By Natalia Antelava
BBC Central Asia correspondent
A senior western diplomat in Uzbekistan has told the BBC that the United States is not trying to re-open a military base in the country.
Uzbekistan ordered US forces out of the country in 2005
The diplomat said that a return by the armed forces to the Central Asian state was not on the agenda.
The US withdrew from Uzbekistan following a dispute over human rights in 2005.
But recent media reports had suggested that Washington was negotiating a possible return.
The diplomat categorically denied reports that the US was in negotiations to open a new airbase in Uzbekistan.

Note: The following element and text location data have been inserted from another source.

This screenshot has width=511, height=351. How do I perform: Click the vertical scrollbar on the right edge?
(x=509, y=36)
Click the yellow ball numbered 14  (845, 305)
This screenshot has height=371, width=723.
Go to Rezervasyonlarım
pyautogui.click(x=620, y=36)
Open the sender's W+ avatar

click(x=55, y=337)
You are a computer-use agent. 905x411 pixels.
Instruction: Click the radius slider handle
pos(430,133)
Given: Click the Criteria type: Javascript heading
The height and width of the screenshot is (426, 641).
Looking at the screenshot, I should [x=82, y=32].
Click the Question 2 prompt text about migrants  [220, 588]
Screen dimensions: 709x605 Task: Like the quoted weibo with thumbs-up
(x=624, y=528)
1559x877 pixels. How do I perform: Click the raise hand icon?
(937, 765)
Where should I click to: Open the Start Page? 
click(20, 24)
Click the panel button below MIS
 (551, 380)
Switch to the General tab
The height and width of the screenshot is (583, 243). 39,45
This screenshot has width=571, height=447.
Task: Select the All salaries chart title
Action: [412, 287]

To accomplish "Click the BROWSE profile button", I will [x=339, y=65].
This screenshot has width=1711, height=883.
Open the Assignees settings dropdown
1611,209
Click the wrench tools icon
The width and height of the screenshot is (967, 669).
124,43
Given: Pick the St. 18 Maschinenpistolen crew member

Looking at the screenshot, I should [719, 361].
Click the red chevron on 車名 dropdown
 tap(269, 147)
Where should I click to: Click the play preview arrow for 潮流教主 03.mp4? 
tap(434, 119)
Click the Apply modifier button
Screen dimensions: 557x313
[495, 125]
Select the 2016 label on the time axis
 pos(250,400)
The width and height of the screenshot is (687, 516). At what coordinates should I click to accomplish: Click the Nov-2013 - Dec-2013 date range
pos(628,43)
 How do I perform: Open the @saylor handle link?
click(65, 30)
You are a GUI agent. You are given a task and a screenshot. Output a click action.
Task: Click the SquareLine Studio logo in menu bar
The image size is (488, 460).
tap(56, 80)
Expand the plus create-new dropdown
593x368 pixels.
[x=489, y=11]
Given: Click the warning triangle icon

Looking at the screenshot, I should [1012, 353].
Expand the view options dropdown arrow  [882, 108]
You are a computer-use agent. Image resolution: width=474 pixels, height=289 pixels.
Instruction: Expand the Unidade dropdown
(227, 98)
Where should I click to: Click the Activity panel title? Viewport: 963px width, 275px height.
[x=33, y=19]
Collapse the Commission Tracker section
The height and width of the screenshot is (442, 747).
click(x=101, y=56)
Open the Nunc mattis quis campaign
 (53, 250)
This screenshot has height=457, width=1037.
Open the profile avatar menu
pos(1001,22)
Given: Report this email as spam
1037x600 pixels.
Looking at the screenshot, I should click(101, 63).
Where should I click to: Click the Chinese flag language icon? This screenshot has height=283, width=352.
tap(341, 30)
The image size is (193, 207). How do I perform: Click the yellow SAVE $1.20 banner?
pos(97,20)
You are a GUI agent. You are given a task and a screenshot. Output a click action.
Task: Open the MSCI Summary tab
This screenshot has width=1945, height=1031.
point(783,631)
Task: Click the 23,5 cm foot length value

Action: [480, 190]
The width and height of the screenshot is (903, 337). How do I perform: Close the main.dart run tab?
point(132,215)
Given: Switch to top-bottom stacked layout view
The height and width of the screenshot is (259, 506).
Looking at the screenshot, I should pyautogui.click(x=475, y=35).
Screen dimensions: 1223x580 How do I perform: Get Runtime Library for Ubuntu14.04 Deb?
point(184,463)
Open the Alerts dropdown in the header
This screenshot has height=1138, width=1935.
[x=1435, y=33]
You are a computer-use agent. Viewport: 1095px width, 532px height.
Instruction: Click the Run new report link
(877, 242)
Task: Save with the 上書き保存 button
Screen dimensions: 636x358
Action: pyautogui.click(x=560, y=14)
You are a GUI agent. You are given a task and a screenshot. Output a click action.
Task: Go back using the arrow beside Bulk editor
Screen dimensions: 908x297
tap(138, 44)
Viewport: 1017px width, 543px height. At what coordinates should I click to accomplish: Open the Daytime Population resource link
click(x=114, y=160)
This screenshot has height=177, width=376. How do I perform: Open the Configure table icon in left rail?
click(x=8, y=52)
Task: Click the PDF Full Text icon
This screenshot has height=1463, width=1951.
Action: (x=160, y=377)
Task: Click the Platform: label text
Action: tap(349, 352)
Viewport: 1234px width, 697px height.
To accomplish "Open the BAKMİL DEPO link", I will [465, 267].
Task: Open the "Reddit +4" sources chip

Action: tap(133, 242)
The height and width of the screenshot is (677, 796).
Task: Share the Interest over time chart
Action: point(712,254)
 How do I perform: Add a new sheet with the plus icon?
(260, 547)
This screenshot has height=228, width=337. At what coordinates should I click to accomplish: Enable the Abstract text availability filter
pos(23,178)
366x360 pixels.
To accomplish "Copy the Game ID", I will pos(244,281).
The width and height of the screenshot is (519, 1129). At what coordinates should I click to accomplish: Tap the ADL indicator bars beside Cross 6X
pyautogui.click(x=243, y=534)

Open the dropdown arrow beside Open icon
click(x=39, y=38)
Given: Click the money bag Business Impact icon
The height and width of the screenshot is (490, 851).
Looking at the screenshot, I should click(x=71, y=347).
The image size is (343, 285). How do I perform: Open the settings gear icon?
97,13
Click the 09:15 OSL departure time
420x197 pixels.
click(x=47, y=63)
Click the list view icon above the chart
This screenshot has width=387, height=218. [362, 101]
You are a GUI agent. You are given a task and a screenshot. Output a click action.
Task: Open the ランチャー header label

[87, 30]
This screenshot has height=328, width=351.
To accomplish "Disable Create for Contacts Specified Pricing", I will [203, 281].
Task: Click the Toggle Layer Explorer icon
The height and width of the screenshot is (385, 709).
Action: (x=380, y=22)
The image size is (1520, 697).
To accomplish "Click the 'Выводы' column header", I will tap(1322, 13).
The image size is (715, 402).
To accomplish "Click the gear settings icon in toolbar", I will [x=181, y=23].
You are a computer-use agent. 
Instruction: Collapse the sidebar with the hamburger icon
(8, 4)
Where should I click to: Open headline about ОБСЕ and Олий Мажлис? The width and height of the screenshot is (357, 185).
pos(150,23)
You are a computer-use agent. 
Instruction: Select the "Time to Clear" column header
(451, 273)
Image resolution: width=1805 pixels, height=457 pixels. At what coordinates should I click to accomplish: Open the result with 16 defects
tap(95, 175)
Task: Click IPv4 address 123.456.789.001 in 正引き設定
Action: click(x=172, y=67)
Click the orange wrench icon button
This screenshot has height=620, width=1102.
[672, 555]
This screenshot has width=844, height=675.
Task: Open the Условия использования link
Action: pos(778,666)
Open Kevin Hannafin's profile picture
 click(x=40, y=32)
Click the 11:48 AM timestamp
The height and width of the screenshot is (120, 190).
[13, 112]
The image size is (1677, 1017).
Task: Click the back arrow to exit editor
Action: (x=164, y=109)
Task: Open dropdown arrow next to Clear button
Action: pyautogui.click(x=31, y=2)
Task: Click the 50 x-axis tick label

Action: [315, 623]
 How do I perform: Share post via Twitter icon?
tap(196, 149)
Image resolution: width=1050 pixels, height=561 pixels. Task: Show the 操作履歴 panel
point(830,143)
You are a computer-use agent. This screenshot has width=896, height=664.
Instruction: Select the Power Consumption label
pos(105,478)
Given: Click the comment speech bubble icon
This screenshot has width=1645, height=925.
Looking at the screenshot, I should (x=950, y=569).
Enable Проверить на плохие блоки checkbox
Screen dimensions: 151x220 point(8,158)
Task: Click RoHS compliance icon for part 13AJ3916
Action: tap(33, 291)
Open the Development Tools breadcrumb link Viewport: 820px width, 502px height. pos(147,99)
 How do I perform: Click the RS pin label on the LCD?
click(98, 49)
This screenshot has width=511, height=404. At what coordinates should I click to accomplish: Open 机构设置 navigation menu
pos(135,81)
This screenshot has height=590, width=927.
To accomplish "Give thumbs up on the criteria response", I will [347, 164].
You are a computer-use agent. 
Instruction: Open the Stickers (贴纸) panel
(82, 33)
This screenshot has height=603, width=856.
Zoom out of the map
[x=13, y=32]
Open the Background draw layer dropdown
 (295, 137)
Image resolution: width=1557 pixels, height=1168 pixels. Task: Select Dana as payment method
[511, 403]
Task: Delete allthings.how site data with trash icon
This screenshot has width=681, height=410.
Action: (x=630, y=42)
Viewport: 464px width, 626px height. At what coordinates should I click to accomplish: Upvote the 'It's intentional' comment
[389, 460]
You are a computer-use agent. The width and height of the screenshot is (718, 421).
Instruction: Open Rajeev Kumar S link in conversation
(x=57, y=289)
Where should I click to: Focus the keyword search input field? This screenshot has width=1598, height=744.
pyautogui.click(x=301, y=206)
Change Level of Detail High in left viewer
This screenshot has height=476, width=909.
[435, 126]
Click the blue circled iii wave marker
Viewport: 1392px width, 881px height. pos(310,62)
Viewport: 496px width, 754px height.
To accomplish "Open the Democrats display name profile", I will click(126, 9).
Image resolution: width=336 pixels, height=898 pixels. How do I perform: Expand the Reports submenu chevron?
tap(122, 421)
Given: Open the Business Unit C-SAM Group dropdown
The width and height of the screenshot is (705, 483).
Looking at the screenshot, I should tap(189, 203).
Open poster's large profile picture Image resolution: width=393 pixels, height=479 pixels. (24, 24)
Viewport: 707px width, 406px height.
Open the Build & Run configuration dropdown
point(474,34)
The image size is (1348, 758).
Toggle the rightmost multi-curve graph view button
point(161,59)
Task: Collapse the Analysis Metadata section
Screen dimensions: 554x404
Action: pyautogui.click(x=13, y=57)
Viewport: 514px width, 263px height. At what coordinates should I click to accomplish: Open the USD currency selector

The reports were triggered by an agreement between Washington and Tashkent which will give the Americans limited access to the German airbase in Termez near the border with Afghanistan.
Under the arrangement, a handful of mainly civilian advisers to Nato generals will be granted permission, on a case by case basis, to fly to Afghanistan via the Termez airbase.
It is a very small gesture which will have little impact on the Nato campaign in Afghanistan.
But it does show that the relationship between Uzbekistan and the West is beginning to change.
Tashkent cut nearly all ties with the West after the European Union imposed sanctions on Uzbekistan in response to the events in Andijan, where government troops killed hundreds of civilian protestors in 2005.
The US was forced to shut its airbase, and hundreds of Western organisations and companies left Uzbekistan.
Three years on, observers say that Uzbekistan's human rights record has deteriorated even further, but the West has clearly had a change of heart.
There is now a strong lobby within the EU which wants to lift the sanctions.
While most people in the West resent the idea of a dialogue with President Karimov, increasingly many policy-makers say that alienating Uzbekistan has only pushed this strategic, energy-rich country closer to China and Russia.
They also argue that engagement is the only thing that could ease the dire human rights situation.